While summer is a good time for a night out, work-related drinking parties ramp up around the year-end holidays. | JOHAN BROOKS

The assumption that “it can’t hurt,” Asabe says, seems to fuel the market for hangover cures. (Though in fact, new reports show that high doses of curcumins can actually lead to liver damage.) Asabe admits that he himself occasionally takes Kewpie’s Yoi Toki One, which doesn’t contain turmeric or liver extract; rather, Asabe says, the acetic acid bacteria have a similar effect on the liver as if you had a bit less to drink to begin with.

Ultimately, says Asabe, the quest for a cure for the common hangover has been a commercial venture, much more than a scientific one.

Oriental raisin cures

Hangover prevention is certainly big business in East Asia more broadly, where drinking is seen as an important part of maintaining professional relationships. Japan’s year-end bōnenkai, new year shinnenkai and spring cherry blossom party seasons all invariably include several stages of drinking with colleagues, sometimes culminating in a crowded karaoke session, which explains why the ads for these definitely-not-for-hangover drinks feature so many office workers.

In South Korea’s hangover cure market, which was valued at $285 million in 2022, the Condition drink and its popular jelly version have led the pack. Condition is explicitly sold for hangovers and uses dihydromyricetin, which comes from the oriental raisin tree and has been shown by researchers to reduce the negative effects of alcohol in mice.

This is the same main ingredient used by Singapore-based supplement bback (as well as an intriguing Korean hangover ice cream bar.) CEO and co-founder Roy Ang was running the financial division of Grab, Southeast Asia’s main ride-sharing app, and having to stay out late entertaining partners, when one night he was given a bottle of Ukon no Chikara by a Japanese investor.
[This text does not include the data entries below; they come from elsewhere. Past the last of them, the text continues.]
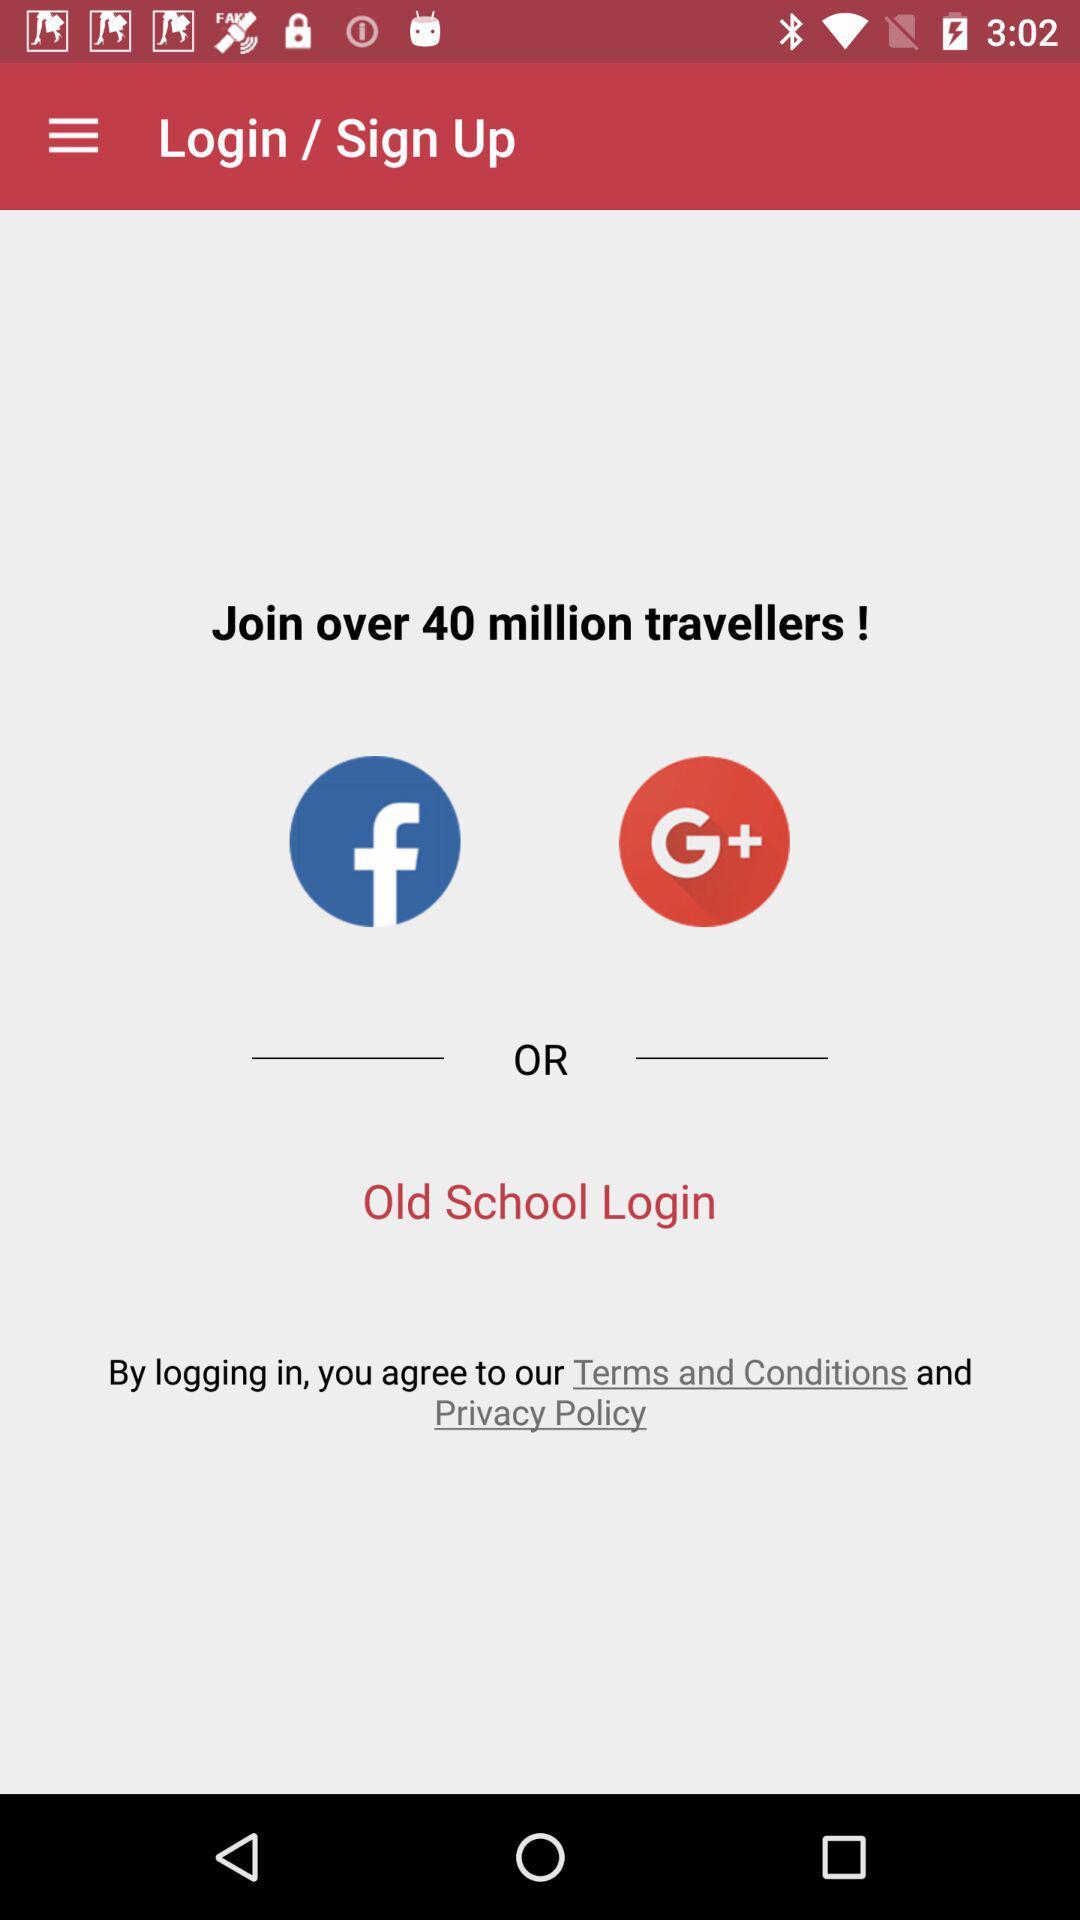 This screenshot has width=1080, height=1920. Describe the element at coordinates (374, 841) in the screenshot. I see `item above or icon` at that location.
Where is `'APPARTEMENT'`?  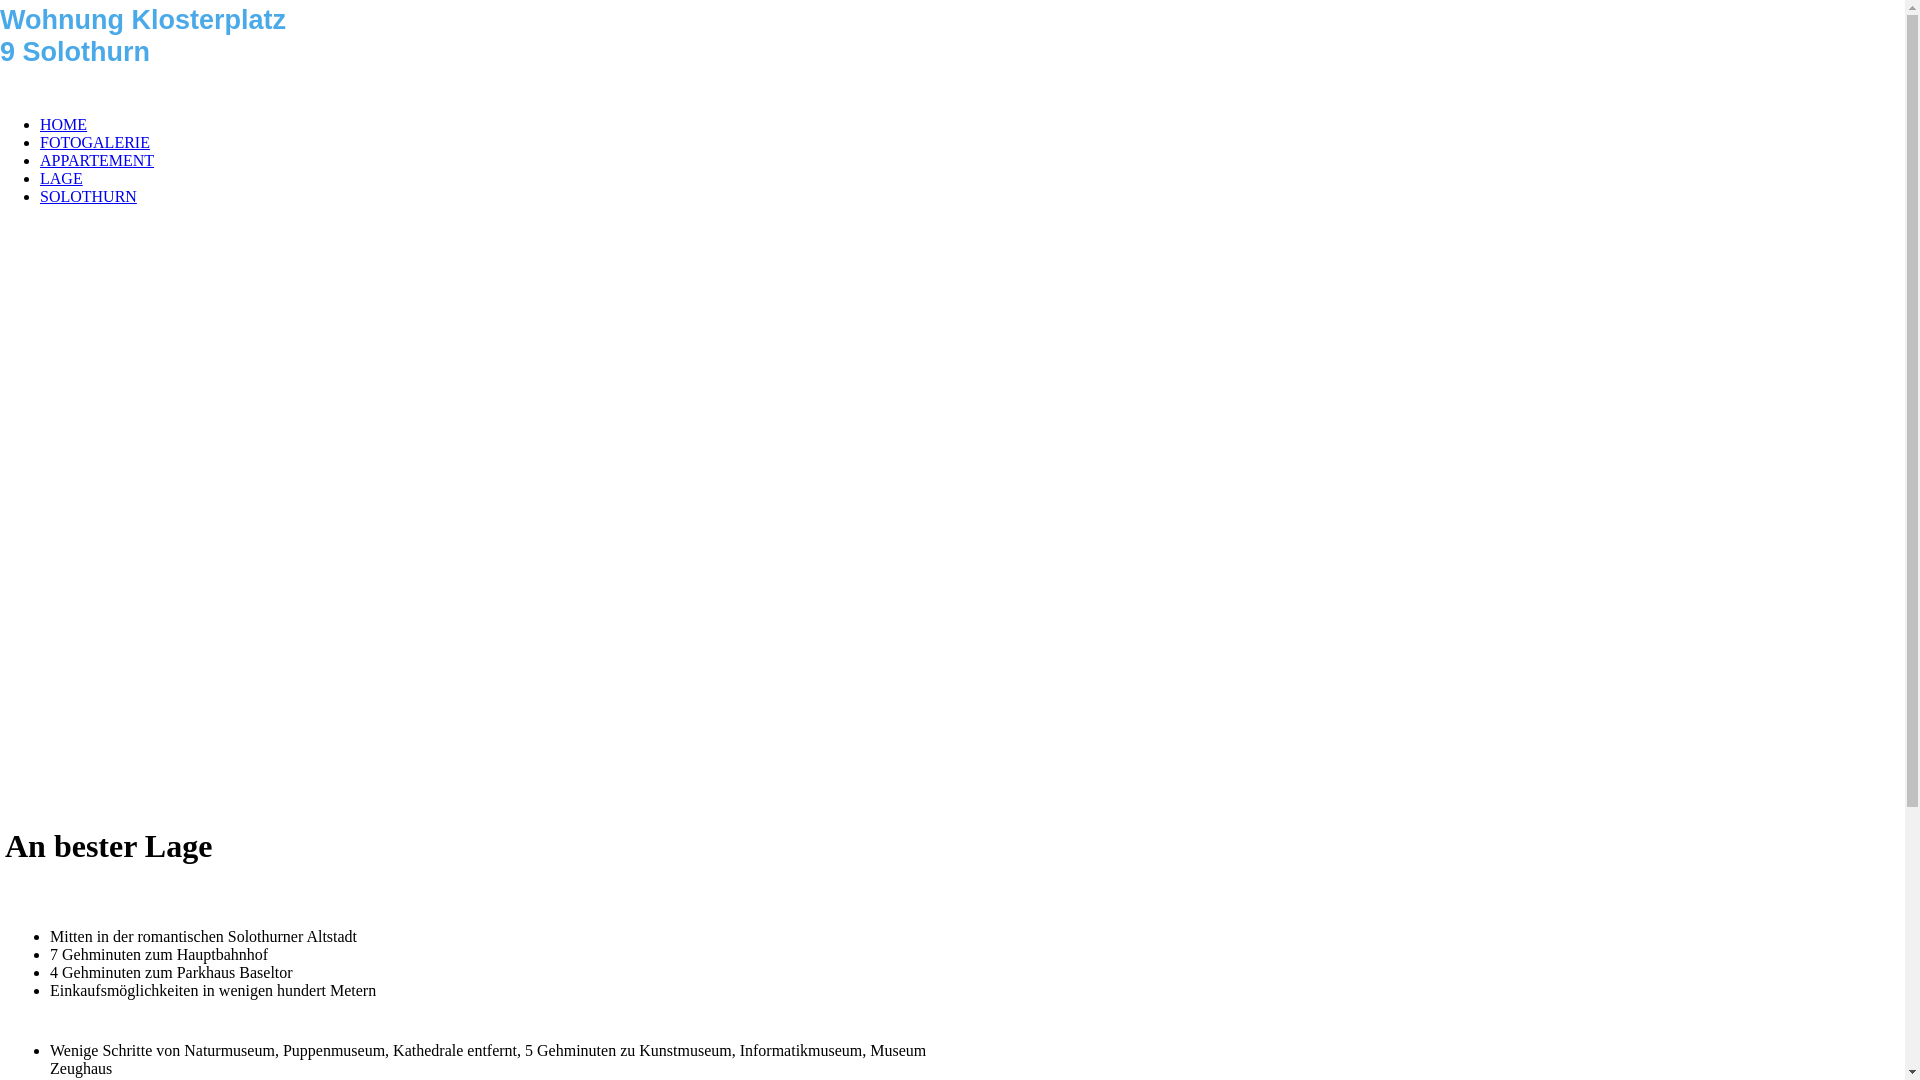
'APPARTEMENT' is located at coordinates (39, 159).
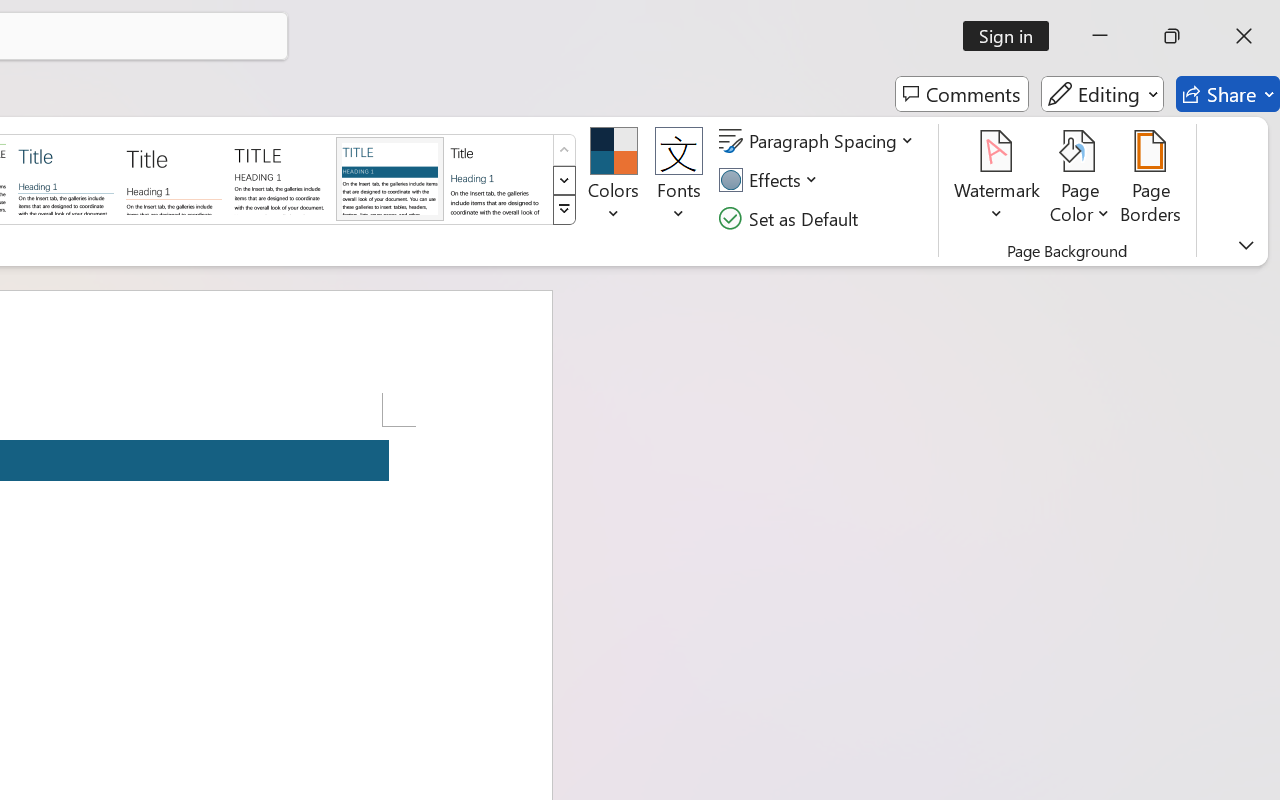 This screenshot has width=1280, height=800. What do you see at coordinates (563, 210) in the screenshot?
I see `'Style Set'` at bounding box center [563, 210].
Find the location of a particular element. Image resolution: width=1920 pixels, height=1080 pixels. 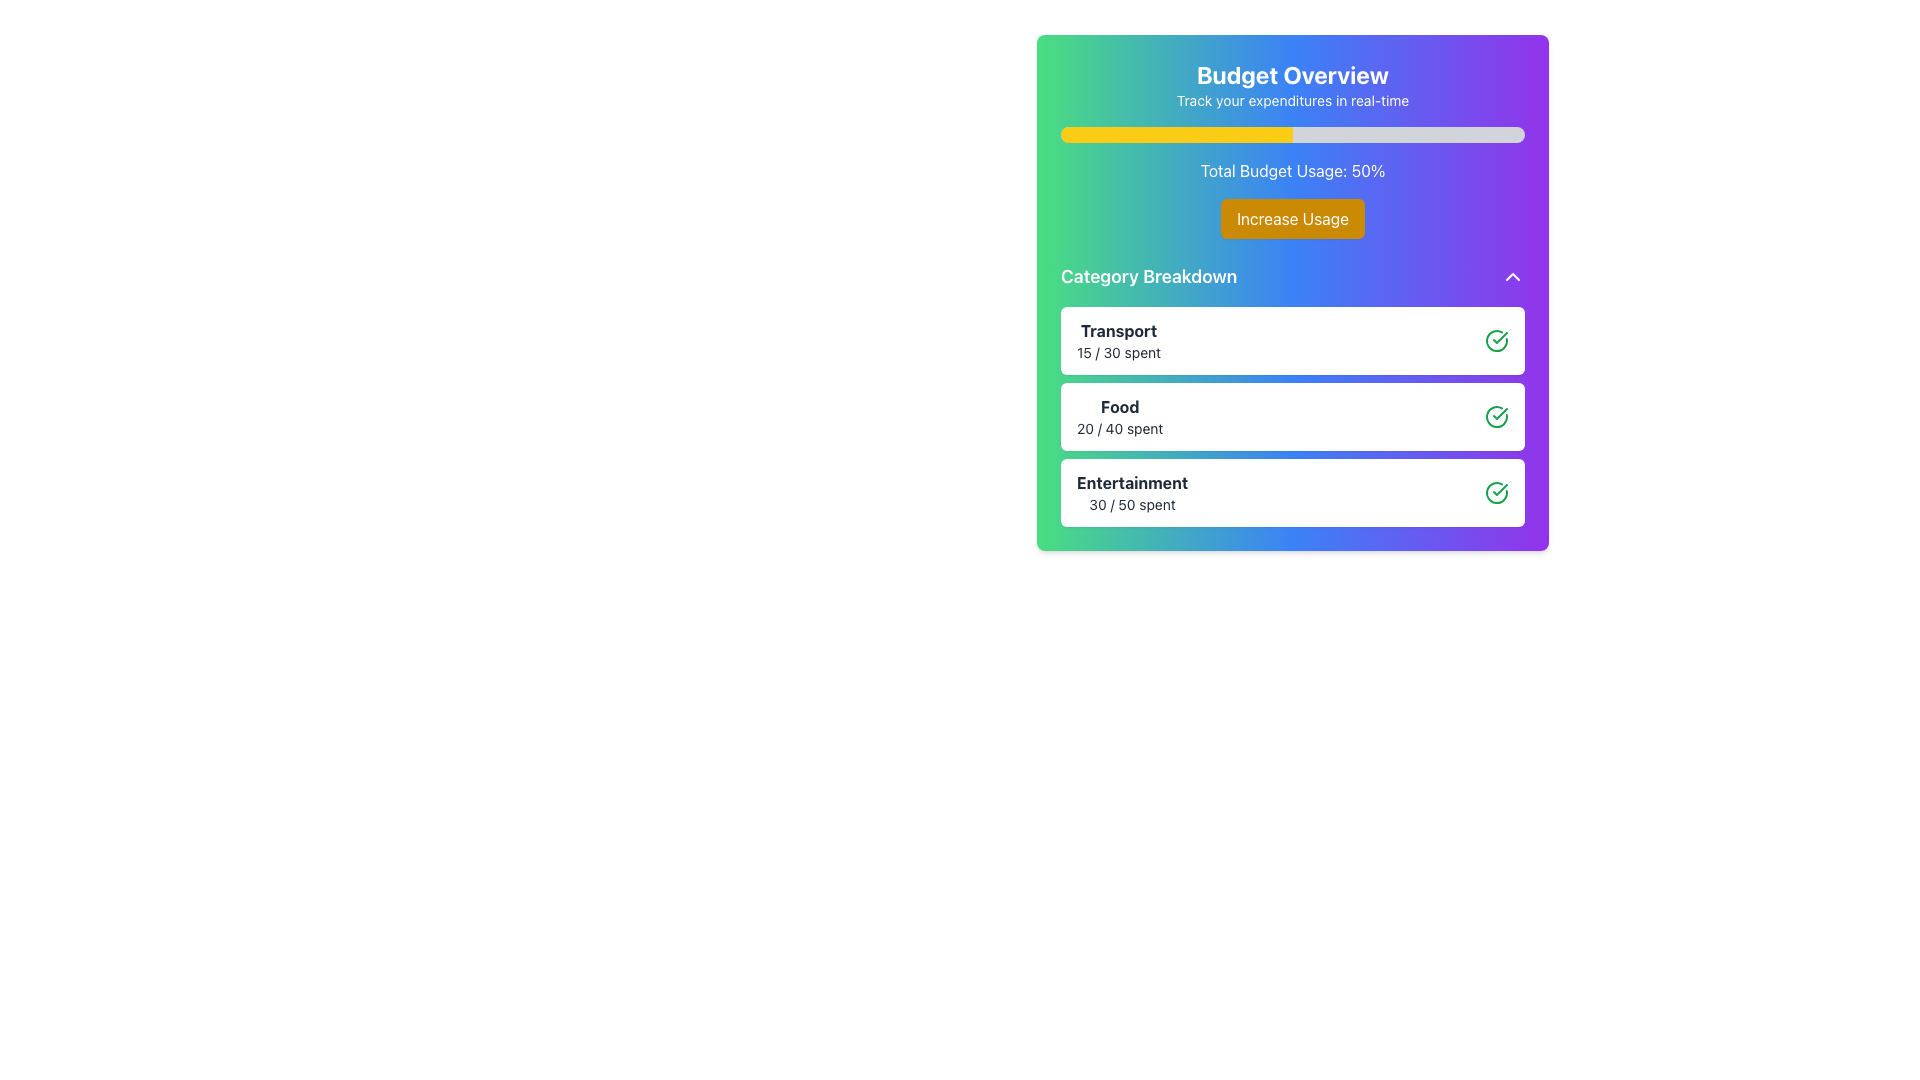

In 2021, Ang launched a large white capsule with a distinctly sandy aftertaste (and 3,000% of your daily copper), sold as Hangly in the US and UK. But now Ang is realizing that, like in Japan, using the word “hangover” in marketing is both tricky and limiting, and the company is rebranding and expanding into other wellness supplements. Plus, he adds, he doesn’t want to give people an excuse to binge drink.

Calculated risk

“As long as alcohol is consumed, drinkers suffer from hangovers,” says Verster. That’s why the most effective advice against a hangover is not what products you add but what alcohol you can subtract. The common advice to drink one glass of water for every drink, for example, helps with hydration but also slows down the pace of booze consumed.

Hangovers are hard to study because of the way people drink. You may be mixing your alcohol intake with bad food, not enough water or getting a poor night's sleep from being out so late.
Hangovers are hard to study because of the way people drink. You may be mixing your alcohol intake with bad food, not enough water or getting a poor night's sleep from being out so late. | JOHAN BROOKS

Calculating personal limits of actual alcohol intake is key. That’s the reasoning behind the advice not to mix different types of alcohol. The risk is not, as commonly believed, from the combination; rather, it’s harder to track your own intake if you drink a 5% alcoholic beer followed by a shot of 50% whisky rounded out by a choko (cup) of 18% sake.

The problem is that most people want to relax and forget their problems for the night, not do math.

But trends signal a larger shift worldwide. Even in a virtually drug-free society like Japan, younger generations are drinking less alcohol. Asabe says young people are beginning to question the “taipa,” or “time performance” (a play on “kosupa,” or “cost performance”), of “nomunication,” a word for workplace bonding over booze. They don’t see alcohol as an efficient form of fun.

For every few hours of drinking, you pay in a whole day of fog and remorse — with no known cure other than the tonic of time.